▶ **TASK INPUT**:
*** Begin section ***

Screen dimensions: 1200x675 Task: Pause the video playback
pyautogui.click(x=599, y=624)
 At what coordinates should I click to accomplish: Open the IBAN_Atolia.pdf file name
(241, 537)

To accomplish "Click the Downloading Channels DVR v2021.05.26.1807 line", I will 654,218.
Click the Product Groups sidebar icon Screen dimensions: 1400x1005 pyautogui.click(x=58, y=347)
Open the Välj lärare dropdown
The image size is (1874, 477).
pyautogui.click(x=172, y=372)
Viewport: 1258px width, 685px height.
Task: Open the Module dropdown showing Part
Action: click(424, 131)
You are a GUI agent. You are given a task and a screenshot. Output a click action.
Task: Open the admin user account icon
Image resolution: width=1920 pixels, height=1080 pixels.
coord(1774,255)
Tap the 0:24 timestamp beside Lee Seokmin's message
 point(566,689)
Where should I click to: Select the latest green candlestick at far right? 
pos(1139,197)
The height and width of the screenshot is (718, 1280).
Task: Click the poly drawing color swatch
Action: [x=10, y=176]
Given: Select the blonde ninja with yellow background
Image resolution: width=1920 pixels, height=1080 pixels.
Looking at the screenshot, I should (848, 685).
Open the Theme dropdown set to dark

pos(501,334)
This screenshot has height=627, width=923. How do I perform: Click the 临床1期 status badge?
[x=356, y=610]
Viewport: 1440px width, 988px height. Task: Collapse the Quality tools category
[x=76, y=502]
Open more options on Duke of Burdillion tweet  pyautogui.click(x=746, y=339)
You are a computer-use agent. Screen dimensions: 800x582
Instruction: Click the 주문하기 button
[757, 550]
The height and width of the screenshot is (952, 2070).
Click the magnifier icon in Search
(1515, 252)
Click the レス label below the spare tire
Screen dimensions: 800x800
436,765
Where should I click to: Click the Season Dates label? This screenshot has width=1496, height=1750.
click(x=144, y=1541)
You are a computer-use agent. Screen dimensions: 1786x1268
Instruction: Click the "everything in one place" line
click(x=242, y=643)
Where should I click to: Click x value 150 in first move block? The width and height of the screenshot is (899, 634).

*** End section ***

▶ **EXERCISE DESCRIPTION**: Only the lines from the one containing "Click the magnifier icon in Search" through the last line of the material should be returned, each one exactly as written.

▶ **SOLUTION TO THE PROBLEM**:
Click the magnifier icon in Search
(1515, 252)
Click the レス label below the spare tire
Screen dimensions: 800x800
436,765
Where should I click to: Click the Season Dates label? This screenshot has width=1496, height=1750.
click(x=144, y=1541)
You are a computer-use agent. Screen dimensions: 1786x1268
Instruction: Click the "everything in one place" line
click(x=242, y=643)
Where should I click to: Click x value 150 in first move block? The width and height of the screenshot is (899, 634).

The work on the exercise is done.